To assess whether BCDIN3 is a bona fide methyltransferase and to start addressing its function, we searched for specific substrates within members of the 7SK-HEXIM-BCDIN3-P-TEFb-containing complex. Our results indicate that BCDIN3 can transfer methyl groups to the gamma phosphate of 7SK snRNA, thereby stabilizing 7SK in human cells. Together, these results indicate that our protein–protein interaction network led to the long-awaited discovery of the 7SK methylphosphate capping enzyme (MEPCE). BCDIN3 was renamed MEPCE.

In sum, the first generation of the HuPI discovery engine allowed us to characterize high-confidence, high-density protein–protein interaction networks for the human transcription machinery and to identify and determine a function for novel proteins that had not been previously characterized.

Moving the HuPI project forward: what are the next steps?

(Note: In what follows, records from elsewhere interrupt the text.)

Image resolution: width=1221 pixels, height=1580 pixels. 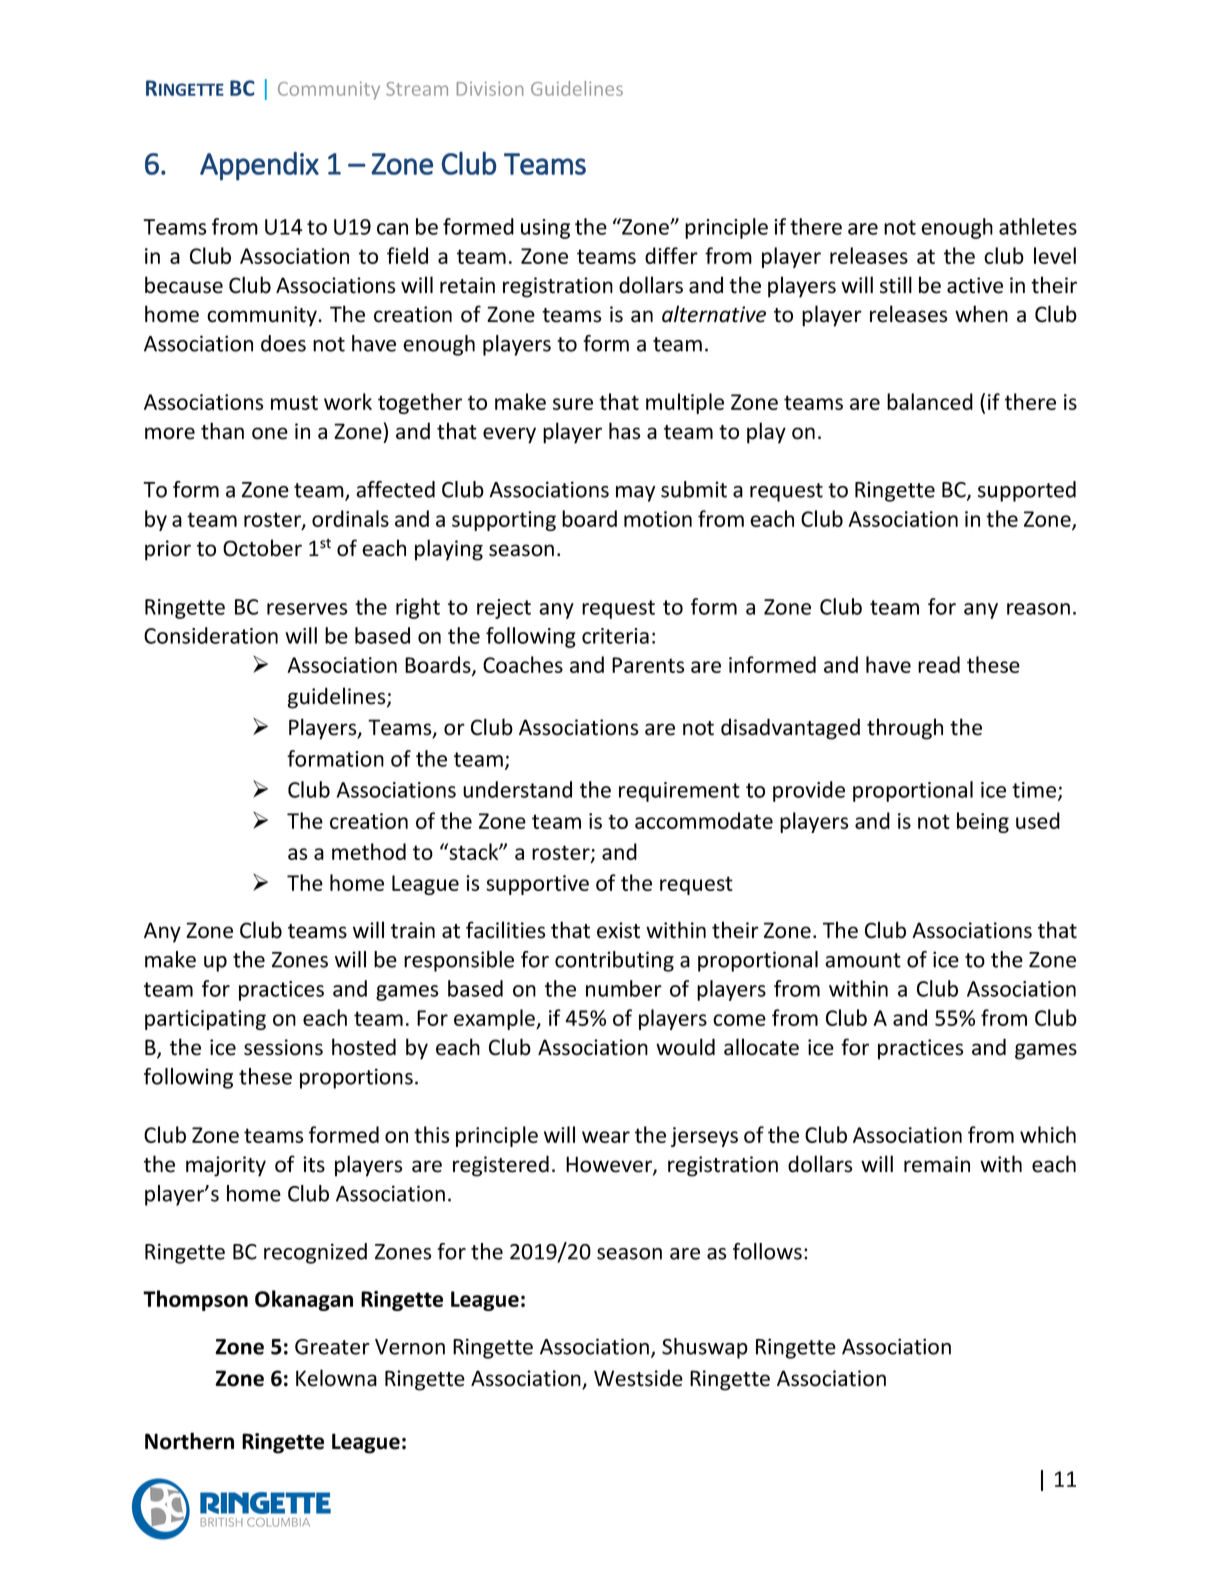 I want to click on follows, so click(x=767, y=1251).
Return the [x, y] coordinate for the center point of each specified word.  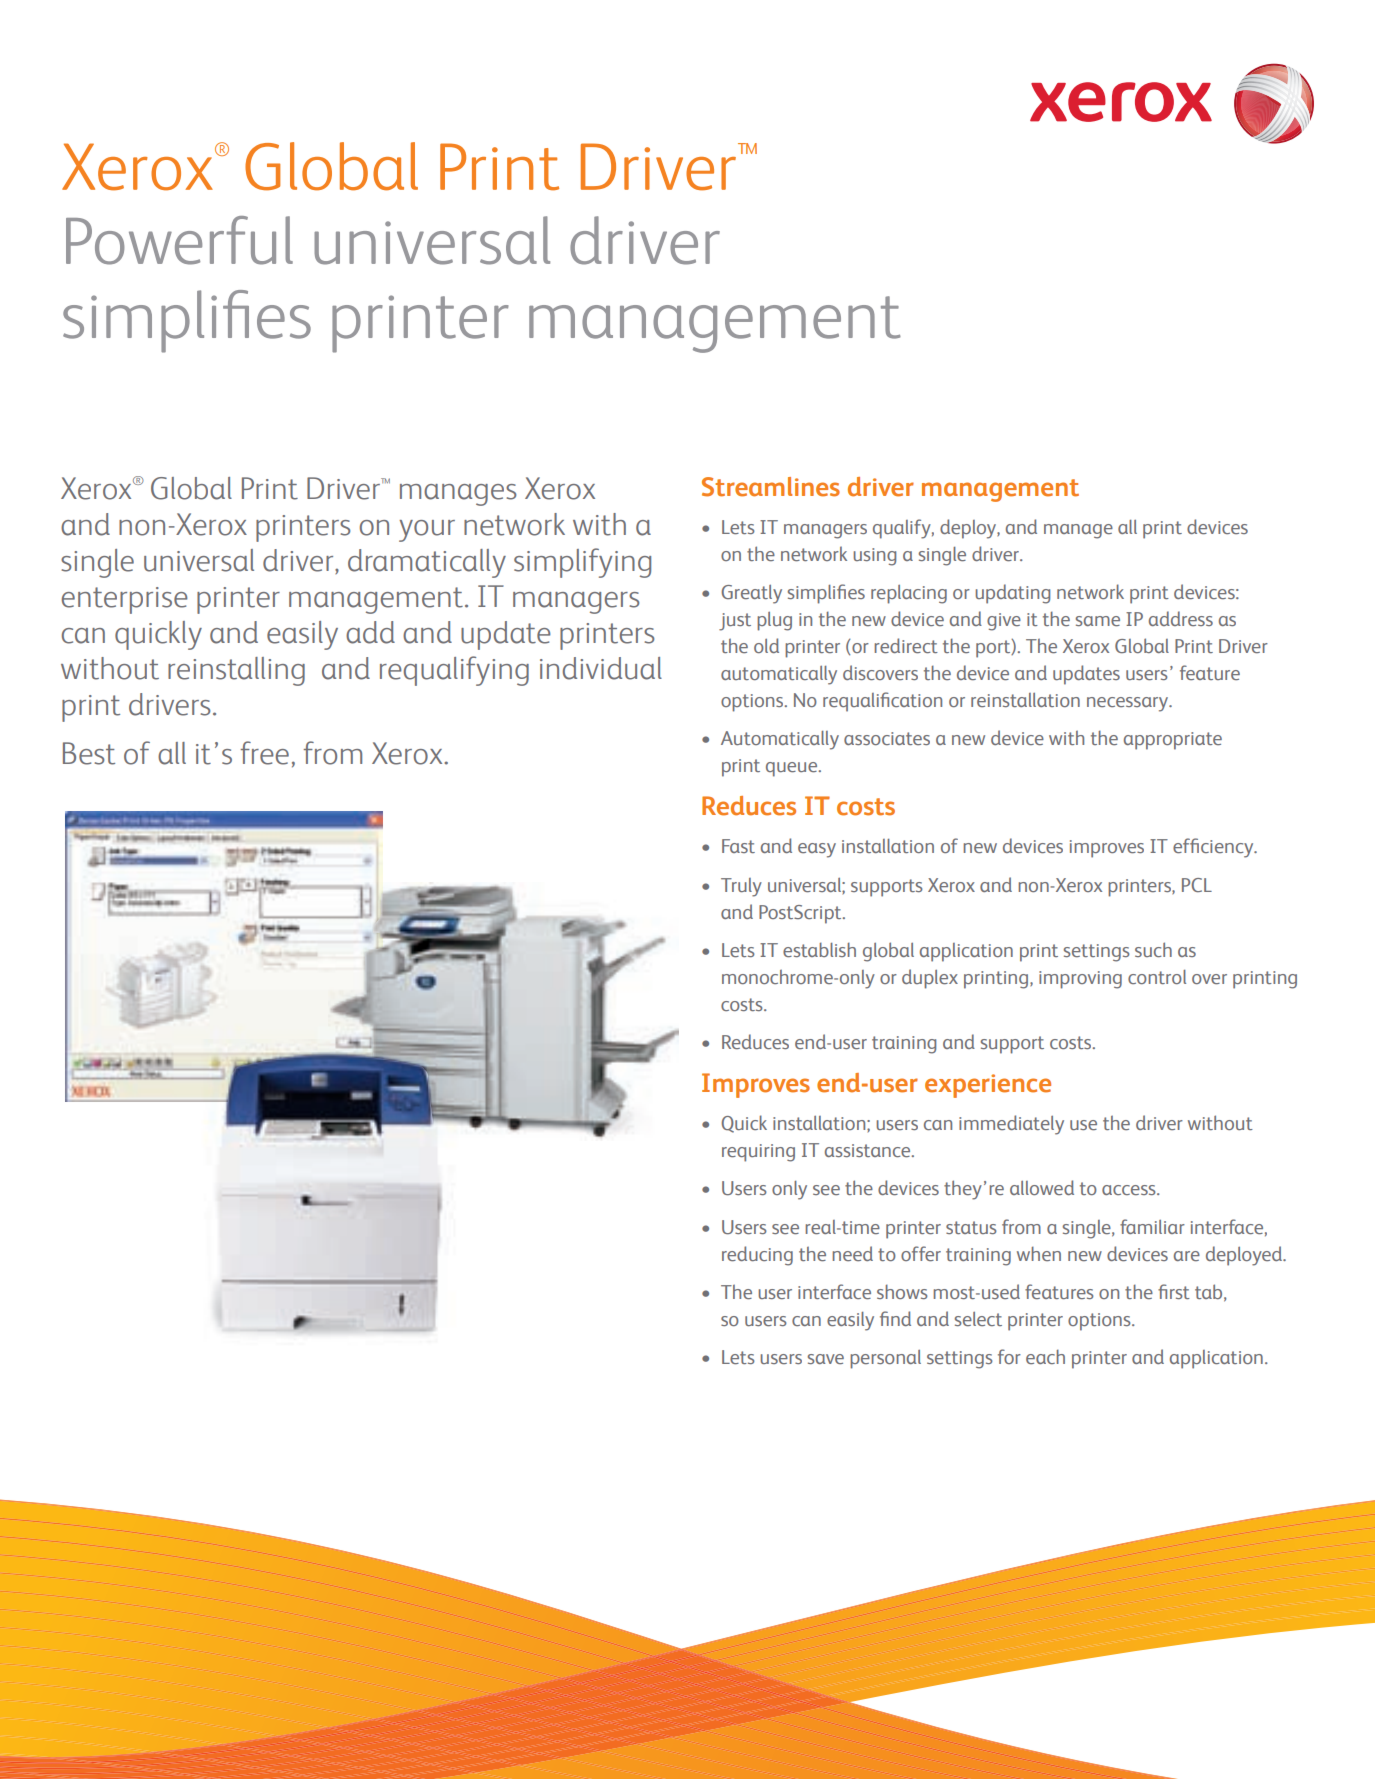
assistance [869, 1150]
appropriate [1173, 741]
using [874, 557]
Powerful [179, 240]
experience [988, 1086]
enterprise [125, 600]
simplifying [582, 563]
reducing [757, 1256]
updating [1012, 594]
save [826, 1359]
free [264, 753]
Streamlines [771, 487]
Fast [738, 846]
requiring [758, 1153]
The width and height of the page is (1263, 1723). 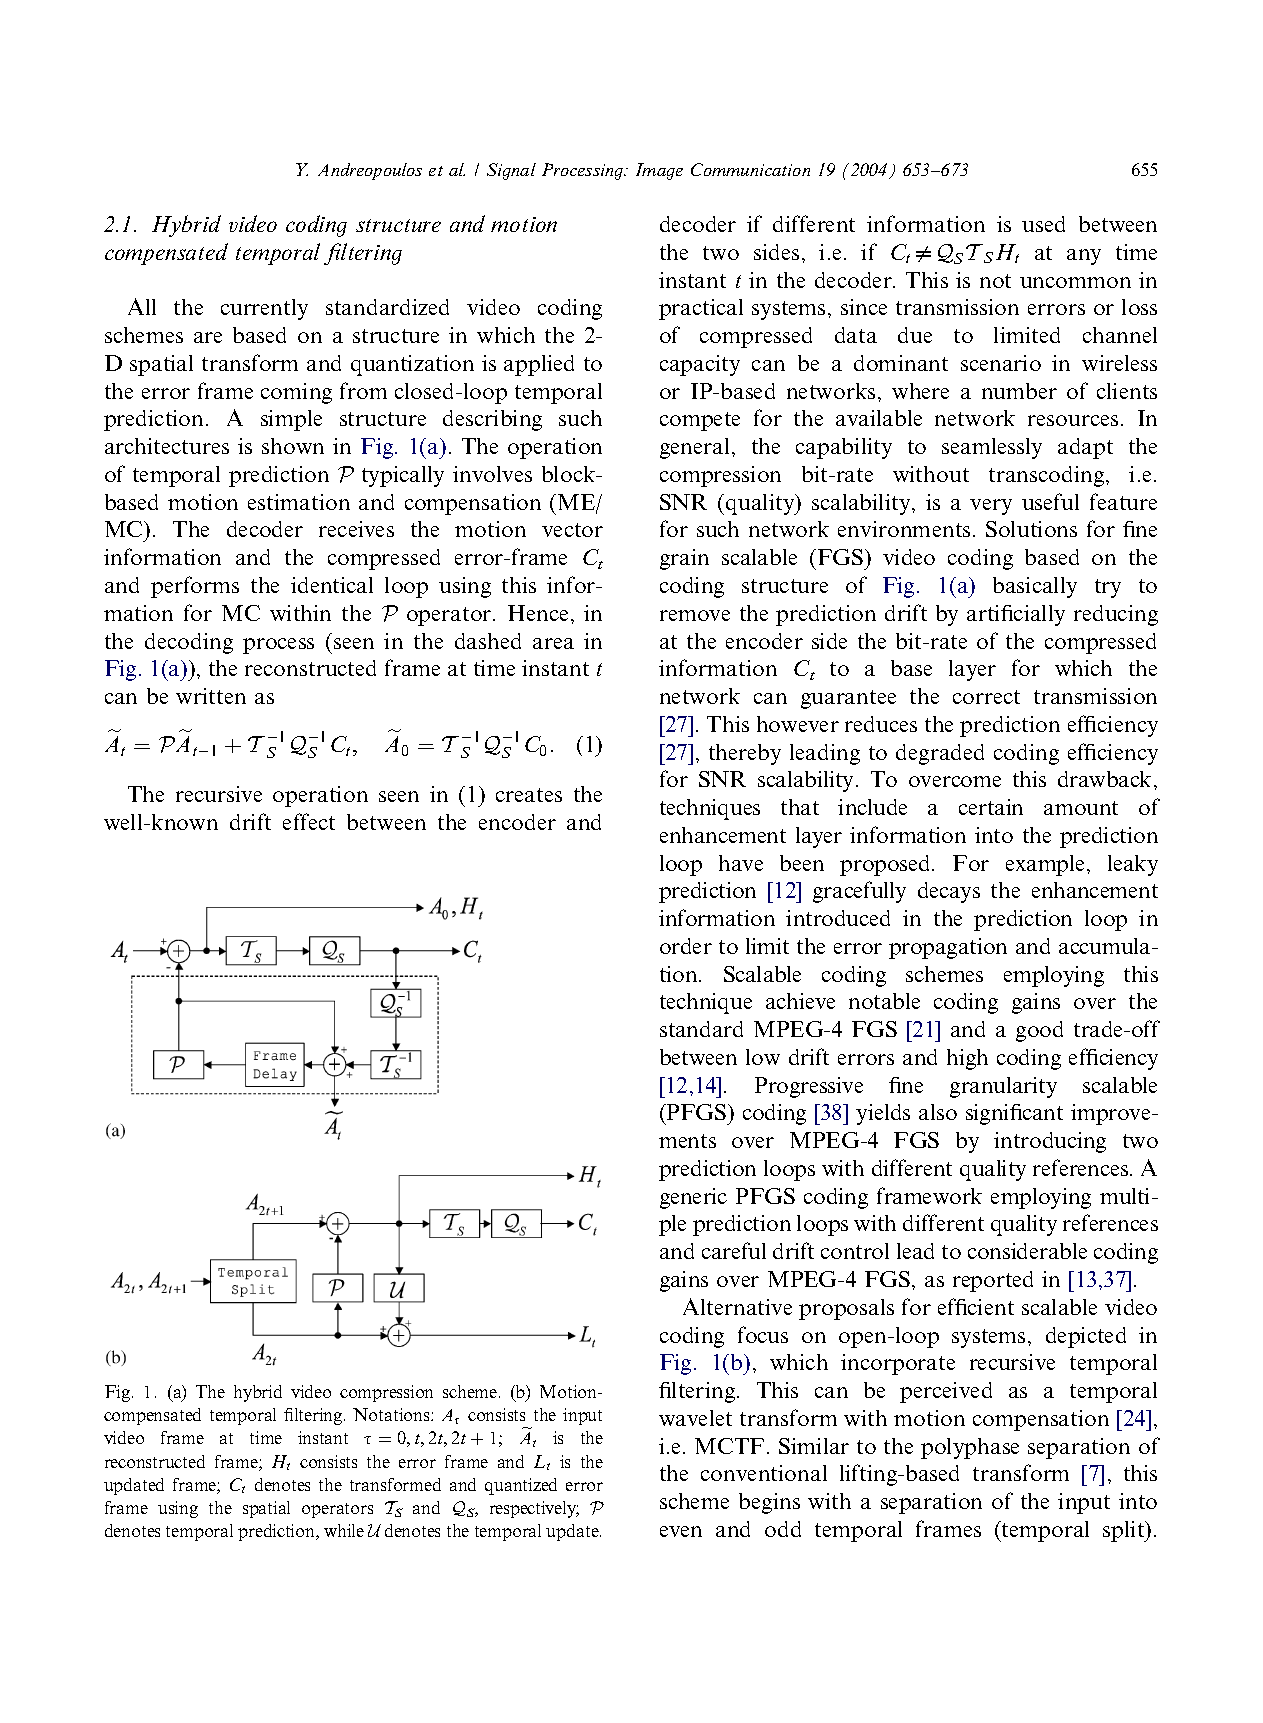 What do you see at coordinates (1050, 1142) in the page?
I see `introducing` at bounding box center [1050, 1142].
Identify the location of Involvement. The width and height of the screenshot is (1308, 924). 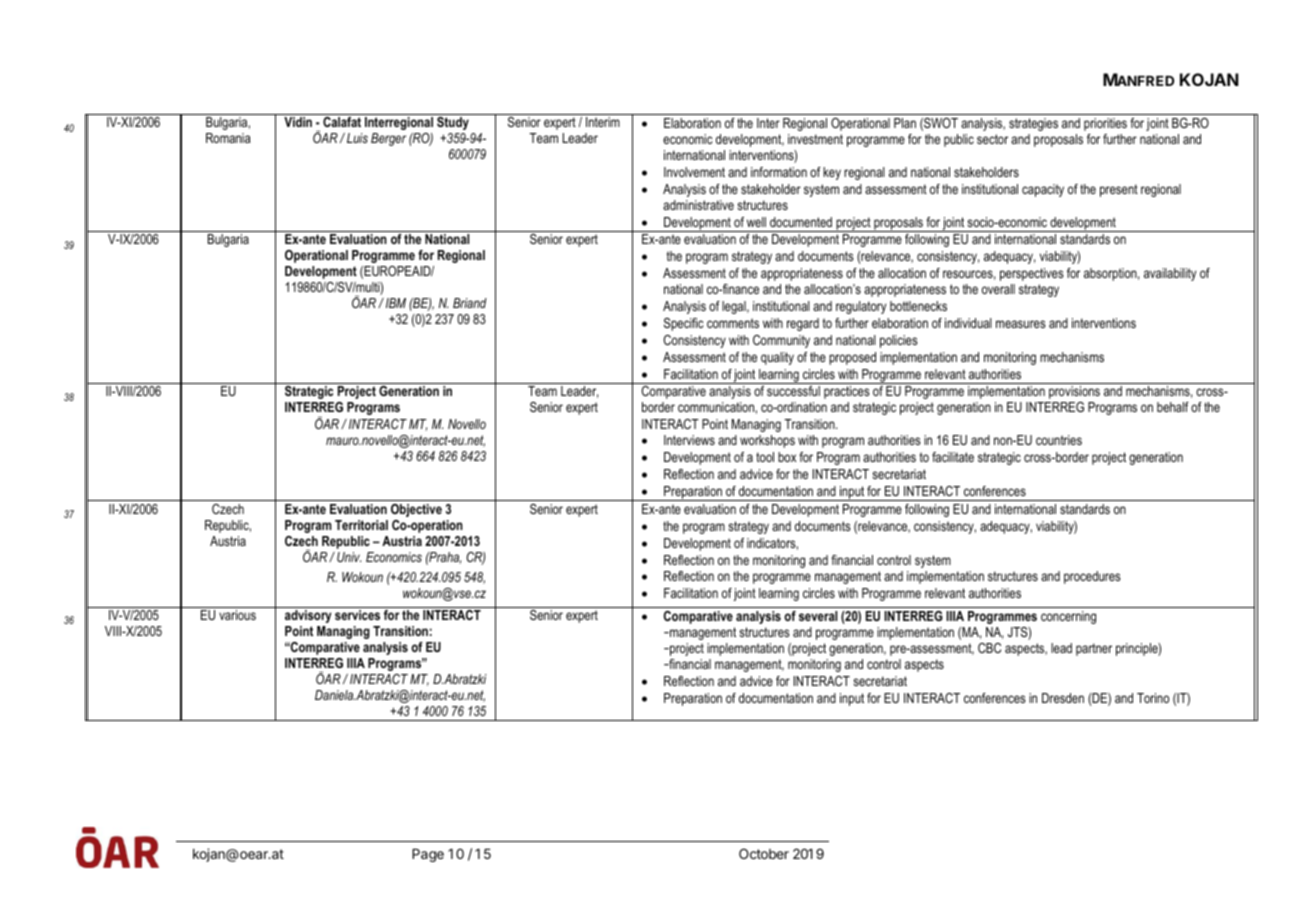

Keeping in mind that the HuPI is intended to develop systematic, unbiased experimental and computational tools for deciphering human protein interaction networks and to build comprehensive maps to be made publicly available, significant efforts have been devoted to pursue the development of the HuPI discovery engine. In some cases, these efforts have been directed towards improving some aspects of the technology pipeline that were found to be suboptimal in the previous version of the engine.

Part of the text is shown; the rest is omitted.